WORK INSTRUCTION. Having read the material, return every line of it exactly.

DATA RECORDS.
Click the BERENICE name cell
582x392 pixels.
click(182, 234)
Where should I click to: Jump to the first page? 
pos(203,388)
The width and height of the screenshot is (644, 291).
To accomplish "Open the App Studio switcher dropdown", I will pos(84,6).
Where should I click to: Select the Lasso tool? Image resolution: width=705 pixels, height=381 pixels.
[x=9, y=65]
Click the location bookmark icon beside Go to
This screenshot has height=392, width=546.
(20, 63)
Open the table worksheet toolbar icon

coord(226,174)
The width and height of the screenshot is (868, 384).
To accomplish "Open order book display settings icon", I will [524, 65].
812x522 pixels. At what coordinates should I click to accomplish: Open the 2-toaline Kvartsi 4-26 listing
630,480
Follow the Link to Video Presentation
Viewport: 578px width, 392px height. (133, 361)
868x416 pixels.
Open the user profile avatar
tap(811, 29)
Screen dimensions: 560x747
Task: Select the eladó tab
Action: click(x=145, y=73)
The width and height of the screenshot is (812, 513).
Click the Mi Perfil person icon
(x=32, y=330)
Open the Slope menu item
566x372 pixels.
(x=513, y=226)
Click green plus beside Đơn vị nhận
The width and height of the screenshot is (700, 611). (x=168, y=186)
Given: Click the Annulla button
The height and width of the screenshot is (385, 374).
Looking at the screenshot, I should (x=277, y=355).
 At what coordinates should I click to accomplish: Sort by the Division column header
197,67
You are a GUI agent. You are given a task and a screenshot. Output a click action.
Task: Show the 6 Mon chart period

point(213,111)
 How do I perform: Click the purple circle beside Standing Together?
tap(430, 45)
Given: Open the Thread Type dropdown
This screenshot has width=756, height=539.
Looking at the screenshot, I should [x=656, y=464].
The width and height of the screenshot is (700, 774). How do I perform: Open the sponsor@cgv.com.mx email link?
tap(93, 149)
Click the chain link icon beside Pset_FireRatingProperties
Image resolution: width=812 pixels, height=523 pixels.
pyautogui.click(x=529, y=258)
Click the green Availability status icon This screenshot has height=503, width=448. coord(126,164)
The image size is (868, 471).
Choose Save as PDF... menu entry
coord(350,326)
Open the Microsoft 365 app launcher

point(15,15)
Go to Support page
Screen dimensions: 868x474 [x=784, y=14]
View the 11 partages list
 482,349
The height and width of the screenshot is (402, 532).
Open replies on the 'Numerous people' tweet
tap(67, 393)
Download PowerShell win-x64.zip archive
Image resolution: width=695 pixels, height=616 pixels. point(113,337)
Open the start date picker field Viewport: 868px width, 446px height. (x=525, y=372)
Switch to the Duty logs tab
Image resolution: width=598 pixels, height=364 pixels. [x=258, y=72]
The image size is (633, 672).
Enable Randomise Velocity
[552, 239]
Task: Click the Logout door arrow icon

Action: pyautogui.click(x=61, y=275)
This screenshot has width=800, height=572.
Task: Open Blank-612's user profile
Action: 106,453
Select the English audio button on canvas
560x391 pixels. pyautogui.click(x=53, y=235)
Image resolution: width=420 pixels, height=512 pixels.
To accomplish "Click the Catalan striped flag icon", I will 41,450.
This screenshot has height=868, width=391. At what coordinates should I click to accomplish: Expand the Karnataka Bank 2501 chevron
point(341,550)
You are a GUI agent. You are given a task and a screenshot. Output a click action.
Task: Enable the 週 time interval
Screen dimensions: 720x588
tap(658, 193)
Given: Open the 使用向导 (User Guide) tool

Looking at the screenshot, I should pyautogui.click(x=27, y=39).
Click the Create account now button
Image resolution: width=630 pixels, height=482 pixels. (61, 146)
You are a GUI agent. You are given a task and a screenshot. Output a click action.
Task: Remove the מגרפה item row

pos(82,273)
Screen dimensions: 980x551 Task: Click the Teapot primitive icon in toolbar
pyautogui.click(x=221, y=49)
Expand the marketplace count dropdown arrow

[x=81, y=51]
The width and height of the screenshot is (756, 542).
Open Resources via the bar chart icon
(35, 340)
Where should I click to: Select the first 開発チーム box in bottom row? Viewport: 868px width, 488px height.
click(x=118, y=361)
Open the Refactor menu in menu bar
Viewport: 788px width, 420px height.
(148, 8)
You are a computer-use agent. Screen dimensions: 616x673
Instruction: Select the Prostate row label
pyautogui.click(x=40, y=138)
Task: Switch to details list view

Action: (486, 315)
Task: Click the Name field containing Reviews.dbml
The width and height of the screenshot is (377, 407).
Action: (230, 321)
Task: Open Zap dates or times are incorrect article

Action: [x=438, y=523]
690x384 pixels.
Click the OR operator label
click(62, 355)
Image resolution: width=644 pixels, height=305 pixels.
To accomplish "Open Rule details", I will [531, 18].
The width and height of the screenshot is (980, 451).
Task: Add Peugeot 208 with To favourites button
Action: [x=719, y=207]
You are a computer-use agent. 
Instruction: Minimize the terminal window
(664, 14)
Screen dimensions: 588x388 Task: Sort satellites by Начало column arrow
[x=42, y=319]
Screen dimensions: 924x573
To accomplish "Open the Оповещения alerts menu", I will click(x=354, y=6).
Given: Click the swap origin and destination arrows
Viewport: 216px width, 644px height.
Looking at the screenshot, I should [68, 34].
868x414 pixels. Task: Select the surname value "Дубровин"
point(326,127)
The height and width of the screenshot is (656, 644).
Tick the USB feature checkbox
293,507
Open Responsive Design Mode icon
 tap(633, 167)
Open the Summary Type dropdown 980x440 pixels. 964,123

ANSWER SECTION.
Click the BERENICE name cell
582x392 pixels.
click(182, 234)
Where should I click to: Jump to the first page? 
pos(203,388)
The width and height of the screenshot is (644, 291).
To accomplish "Open the App Studio switcher dropdown", I will pos(84,6).
Where should I click to: Select the Lasso tool? Image resolution: width=705 pixels, height=381 pixels.
[x=9, y=65]
Click the location bookmark icon beside Go to
This screenshot has height=392, width=546.
(20, 63)
Open the table worksheet toolbar icon

coord(226,174)
The width and height of the screenshot is (868, 384).
To accomplish "Open order book display settings icon", I will [524, 65].
812x522 pixels. At what coordinates should I click to accomplish: Open the 2-toaline Kvartsi 4-26 listing
630,480
Follow the Link to Video Presentation
Viewport: 578px width, 392px height. (133, 361)
868x416 pixels.
Open the user profile avatar
tap(811, 29)
Screen dimensions: 560x747
Task: Select the eladó tab
Action: click(x=145, y=73)
The width and height of the screenshot is (812, 513).
Click the Mi Perfil person icon
(x=32, y=330)
Open the Slope menu item
566x372 pixels.
(x=513, y=226)
Click green plus beside Đơn vị nhận
The width and height of the screenshot is (700, 611). (x=168, y=186)
Given: Click the Annulla button
The height and width of the screenshot is (385, 374).
Looking at the screenshot, I should (x=277, y=355).
 At what coordinates should I click to accomplish: Sort by the Division column header
197,67
You are a GUI agent. You are given a task and a screenshot. Output a click action.
Task: Show the 6 Mon chart period

point(213,111)
 How do I perform: Click the purple circle beside Standing Together?
tap(430, 45)
Given: Open the Thread Type dropdown
This screenshot has width=756, height=539.
Looking at the screenshot, I should [x=656, y=464].
The width and height of the screenshot is (700, 774). How do I perform: Open the sponsor@cgv.com.mx email link?
tap(93, 149)
Click the chain link icon beside Pset_FireRatingProperties
Image resolution: width=812 pixels, height=523 pixels.
pyautogui.click(x=529, y=258)
Click the green Availability status icon This screenshot has height=503, width=448. coord(126,164)
The image size is (868, 471).
Choose Save as PDF... menu entry
coord(350,326)
Open the Microsoft 365 app launcher

point(15,15)
Go to Support page
Screen dimensions: 868x474 [x=784, y=14]
View the 11 partages list
 482,349
The height and width of the screenshot is (402, 532).
Open replies on the 'Numerous people' tweet
tap(67, 393)
Download PowerShell win-x64.zip archive
Image resolution: width=695 pixels, height=616 pixels. point(113,337)
Open the start date picker field Viewport: 868px width, 446px height. (x=525, y=372)
Switch to the Duty logs tab
Image resolution: width=598 pixels, height=364 pixels. [x=258, y=72]
The image size is (633, 672).
Enable Randomise Velocity
[552, 239]
Task: Click the Logout door arrow icon

Action: pyautogui.click(x=61, y=275)
This screenshot has width=800, height=572.
Task: Open Blank-612's user profile
Action: 106,453
Select the English audio button on canvas
560x391 pixels. pyautogui.click(x=53, y=235)
Image resolution: width=420 pixels, height=512 pixels.
To accomplish "Click the Catalan striped flag icon", I will 41,450.
This screenshot has height=868, width=391. At what coordinates should I click to accomplish: Expand the Karnataka Bank 2501 chevron
point(341,550)
You are a GUI agent. You are given a task and a screenshot. Output a click action.
Task: Enable the 週 time interval
Screen dimensions: 720x588
tap(658, 193)
Given: Open the 使用向导 (User Guide) tool

Looking at the screenshot, I should pyautogui.click(x=27, y=39).
Click the Create account now button
Image resolution: width=630 pixels, height=482 pixels. (61, 146)
You are a GUI agent. You are given a task and a screenshot. Output a click action.
Task: Remove the מגרפה item row

pos(82,273)
Screen dimensions: 980x551 Task: Click the Teapot primitive icon in toolbar
pyautogui.click(x=221, y=49)
Expand the marketplace count dropdown arrow

[x=81, y=51]
The width and height of the screenshot is (756, 542).
Open Resources via the bar chart icon
(35, 340)
Where should I click to: Select the first 開発チーム box in bottom row? Viewport: 868px width, 488px height.
click(x=118, y=361)
Open the Refactor menu in menu bar
Viewport: 788px width, 420px height.
(148, 8)
You are a computer-use agent. Screen dimensions: 616x673
Instruction: Select the Prostate row label
pyautogui.click(x=40, y=138)
Task: Switch to details list view

Action: (486, 315)
Task: Click the Name field containing Reviews.dbml
The width and height of the screenshot is (377, 407).
Action: (230, 321)
Task: Open Zap dates or times are incorrect article

Action: [x=438, y=523]
690x384 pixels.
Click the OR operator label
click(62, 355)
Image resolution: width=644 pixels, height=305 pixels.
To accomplish "Open Rule details", I will [531, 18].
The width and height of the screenshot is (980, 451).
Task: Add Peugeot 208 with To favourites button
Action: [x=719, y=207]
You are a computer-use agent. 
Instruction: Minimize the terminal window
(664, 14)
Screen dimensions: 588x388 Task: Sort satellites by Начало column arrow
[x=42, y=319]
Screen dimensions: 924x573
To accomplish "Open the Оповещения alerts menu", I will click(x=354, y=6).
Given: Click the swap origin and destination arrows
Viewport: 216px width, 644px height.
Looking at the screenshot, I should [68, 34].
868x414 pixels. Task: Select the surname value "Дубровин"
point(326,127)
The height and width of the screenshot is (656, 644).
Tick the USB feature checkbox
293,507
Open Responsive Design Mode icon
 tap(633, 167)
Open the Summary Type dropdown 980x440 pixels. 964,123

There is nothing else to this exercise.